What to work on
Wherever the word "triangle" occurs in the listing, copy the whole line.

━━━━━━━━━━━━━━━━━━━━

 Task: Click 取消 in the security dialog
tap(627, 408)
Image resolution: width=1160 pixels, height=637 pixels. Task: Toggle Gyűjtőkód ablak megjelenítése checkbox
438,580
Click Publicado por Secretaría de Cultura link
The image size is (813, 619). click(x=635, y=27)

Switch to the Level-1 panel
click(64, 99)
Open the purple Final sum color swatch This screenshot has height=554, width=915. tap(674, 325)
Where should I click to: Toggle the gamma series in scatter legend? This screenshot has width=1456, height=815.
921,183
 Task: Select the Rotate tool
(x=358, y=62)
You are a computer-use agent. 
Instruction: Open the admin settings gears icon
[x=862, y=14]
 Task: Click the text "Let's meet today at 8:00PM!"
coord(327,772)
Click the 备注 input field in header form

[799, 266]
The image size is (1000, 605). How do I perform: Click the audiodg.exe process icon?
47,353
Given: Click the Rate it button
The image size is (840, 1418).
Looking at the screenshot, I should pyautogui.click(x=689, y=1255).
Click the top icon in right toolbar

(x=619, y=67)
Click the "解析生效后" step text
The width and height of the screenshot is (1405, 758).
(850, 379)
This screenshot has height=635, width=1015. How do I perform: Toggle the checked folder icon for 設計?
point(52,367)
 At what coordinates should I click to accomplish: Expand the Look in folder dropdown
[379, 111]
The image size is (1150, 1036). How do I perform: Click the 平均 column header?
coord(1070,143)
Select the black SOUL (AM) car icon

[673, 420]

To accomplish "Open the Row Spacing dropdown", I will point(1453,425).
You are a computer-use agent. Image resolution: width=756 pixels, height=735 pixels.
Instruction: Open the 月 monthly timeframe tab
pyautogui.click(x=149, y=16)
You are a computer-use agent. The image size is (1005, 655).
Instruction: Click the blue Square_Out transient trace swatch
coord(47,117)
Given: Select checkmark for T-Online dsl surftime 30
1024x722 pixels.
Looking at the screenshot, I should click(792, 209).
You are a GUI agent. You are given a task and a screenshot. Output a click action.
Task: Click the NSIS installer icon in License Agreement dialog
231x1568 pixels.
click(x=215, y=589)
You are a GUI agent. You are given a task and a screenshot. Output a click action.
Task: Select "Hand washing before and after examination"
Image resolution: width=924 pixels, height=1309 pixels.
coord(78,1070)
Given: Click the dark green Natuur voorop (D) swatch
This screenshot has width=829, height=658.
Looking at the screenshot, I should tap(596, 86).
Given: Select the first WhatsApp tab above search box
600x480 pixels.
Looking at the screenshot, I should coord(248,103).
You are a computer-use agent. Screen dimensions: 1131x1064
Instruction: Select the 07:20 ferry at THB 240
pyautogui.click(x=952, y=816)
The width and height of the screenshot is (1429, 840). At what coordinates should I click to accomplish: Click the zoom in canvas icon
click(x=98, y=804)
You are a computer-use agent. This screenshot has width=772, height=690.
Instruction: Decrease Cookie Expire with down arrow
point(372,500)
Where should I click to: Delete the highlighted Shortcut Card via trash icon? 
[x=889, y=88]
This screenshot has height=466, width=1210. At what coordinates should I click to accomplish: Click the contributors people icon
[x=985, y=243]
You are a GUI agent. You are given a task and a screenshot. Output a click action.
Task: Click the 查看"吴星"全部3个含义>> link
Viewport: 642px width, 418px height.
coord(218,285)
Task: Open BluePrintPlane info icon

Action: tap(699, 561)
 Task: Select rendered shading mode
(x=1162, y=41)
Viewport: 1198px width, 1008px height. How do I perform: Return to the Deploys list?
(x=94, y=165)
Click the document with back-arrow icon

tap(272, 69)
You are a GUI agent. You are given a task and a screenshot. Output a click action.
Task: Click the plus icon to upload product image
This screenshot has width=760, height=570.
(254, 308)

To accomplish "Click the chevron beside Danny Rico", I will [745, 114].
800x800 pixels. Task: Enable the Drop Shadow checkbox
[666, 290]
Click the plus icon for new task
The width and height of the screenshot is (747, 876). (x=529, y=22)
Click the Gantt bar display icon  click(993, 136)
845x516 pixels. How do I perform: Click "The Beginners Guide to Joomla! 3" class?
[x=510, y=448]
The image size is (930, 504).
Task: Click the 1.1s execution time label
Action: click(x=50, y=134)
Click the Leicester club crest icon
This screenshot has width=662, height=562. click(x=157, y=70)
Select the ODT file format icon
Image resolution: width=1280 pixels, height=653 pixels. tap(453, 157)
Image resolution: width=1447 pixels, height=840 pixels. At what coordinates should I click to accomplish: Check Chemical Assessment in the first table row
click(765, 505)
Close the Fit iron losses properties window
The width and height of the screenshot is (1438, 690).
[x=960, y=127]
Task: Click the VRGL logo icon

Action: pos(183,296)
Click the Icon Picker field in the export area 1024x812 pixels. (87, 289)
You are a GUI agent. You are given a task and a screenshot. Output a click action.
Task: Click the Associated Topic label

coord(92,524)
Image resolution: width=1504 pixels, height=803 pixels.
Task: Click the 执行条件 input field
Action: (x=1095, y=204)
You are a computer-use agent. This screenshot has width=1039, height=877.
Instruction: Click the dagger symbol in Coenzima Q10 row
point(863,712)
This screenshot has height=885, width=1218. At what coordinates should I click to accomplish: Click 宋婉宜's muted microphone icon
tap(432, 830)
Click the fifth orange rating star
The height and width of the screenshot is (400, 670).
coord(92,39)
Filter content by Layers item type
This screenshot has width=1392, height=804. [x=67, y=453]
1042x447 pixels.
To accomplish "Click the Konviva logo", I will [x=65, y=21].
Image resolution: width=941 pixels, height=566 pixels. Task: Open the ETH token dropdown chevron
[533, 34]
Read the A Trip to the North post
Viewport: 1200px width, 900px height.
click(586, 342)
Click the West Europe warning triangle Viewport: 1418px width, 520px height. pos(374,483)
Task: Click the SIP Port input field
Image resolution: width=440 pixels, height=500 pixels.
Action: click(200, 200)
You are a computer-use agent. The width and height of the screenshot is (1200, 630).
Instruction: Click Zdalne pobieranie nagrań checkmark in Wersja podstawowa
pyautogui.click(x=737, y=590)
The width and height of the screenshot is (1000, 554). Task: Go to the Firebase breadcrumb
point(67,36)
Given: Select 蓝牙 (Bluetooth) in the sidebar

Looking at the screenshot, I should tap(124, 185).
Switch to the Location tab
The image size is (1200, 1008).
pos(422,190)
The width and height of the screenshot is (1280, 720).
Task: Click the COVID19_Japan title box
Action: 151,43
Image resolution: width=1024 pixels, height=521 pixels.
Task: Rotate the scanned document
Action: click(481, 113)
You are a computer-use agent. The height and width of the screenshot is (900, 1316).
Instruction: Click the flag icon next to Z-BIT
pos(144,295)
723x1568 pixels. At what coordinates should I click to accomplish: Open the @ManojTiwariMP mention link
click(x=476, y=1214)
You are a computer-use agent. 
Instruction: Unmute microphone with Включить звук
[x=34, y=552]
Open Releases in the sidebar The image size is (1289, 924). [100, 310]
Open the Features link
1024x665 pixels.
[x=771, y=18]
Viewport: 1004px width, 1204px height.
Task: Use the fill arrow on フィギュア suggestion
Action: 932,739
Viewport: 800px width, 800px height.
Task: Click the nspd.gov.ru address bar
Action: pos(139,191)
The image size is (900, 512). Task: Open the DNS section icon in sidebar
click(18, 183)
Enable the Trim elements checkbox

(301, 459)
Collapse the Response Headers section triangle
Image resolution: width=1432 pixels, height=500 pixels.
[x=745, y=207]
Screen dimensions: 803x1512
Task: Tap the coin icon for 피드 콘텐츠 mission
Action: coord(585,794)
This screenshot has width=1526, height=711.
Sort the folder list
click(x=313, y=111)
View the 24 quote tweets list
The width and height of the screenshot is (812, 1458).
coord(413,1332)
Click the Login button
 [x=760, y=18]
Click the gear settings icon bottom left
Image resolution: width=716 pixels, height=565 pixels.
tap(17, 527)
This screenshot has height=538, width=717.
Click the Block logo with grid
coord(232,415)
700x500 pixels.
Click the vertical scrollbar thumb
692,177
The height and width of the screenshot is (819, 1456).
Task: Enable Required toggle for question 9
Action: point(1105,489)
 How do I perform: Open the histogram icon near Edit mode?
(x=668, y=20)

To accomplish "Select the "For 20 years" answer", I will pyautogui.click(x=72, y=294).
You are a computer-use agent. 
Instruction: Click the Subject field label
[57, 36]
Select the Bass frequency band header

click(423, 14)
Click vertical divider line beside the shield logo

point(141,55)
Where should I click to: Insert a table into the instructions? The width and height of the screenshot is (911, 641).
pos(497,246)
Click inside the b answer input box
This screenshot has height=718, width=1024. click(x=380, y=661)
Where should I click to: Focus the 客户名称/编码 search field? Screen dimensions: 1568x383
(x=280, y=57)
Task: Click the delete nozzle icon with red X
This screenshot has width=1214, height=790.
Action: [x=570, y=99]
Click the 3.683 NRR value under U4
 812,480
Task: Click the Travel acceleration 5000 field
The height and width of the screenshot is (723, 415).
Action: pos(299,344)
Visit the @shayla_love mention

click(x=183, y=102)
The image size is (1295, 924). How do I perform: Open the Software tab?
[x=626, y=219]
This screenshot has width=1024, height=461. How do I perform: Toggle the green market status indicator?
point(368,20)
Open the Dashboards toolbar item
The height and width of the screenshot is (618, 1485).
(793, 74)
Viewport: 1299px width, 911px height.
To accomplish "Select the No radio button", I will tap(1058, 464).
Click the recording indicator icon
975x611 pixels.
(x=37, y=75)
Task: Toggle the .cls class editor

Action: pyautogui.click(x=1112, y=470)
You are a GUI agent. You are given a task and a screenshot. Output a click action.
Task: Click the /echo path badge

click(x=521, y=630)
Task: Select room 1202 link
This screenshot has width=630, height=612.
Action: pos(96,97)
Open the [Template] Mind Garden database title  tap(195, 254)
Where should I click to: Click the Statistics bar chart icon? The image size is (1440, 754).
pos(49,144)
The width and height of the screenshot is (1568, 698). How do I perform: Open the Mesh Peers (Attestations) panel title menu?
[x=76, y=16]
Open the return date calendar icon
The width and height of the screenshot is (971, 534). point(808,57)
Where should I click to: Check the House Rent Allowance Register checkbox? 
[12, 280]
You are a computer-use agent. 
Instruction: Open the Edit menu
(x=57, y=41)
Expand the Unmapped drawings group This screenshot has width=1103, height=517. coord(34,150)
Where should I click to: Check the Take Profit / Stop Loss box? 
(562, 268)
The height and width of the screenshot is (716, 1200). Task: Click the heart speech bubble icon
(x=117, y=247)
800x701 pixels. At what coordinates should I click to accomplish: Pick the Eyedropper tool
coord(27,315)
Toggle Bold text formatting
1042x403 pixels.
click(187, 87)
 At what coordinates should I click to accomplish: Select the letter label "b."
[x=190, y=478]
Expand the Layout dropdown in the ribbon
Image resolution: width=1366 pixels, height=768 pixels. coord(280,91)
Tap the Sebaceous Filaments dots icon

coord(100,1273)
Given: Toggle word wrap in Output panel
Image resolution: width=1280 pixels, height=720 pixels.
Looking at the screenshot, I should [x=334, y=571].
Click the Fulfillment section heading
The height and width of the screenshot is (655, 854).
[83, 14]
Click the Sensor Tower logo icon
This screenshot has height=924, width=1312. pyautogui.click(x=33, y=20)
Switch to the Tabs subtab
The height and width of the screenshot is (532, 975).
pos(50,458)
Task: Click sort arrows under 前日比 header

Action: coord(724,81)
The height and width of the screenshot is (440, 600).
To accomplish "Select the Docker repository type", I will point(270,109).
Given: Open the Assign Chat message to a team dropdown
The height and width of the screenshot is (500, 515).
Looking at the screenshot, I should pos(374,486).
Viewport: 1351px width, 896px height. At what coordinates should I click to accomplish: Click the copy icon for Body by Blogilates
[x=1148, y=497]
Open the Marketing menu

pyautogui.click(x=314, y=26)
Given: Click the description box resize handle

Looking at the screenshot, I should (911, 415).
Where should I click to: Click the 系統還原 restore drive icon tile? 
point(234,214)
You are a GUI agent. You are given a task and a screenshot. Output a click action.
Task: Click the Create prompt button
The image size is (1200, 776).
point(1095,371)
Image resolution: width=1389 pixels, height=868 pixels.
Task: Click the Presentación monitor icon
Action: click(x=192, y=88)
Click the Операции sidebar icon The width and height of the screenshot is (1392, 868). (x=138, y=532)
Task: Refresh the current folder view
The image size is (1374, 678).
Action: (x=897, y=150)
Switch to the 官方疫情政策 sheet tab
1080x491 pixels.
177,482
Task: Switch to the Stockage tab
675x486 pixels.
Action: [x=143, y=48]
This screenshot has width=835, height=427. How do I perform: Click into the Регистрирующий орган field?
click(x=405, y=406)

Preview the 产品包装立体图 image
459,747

━━━━━━━━━━━━━━━━━━━━

Solution below
Click the West Europe warning triangle Viewport: 1418px width, 520px height. pos(374,483)
Collapse the Response Headers section triangle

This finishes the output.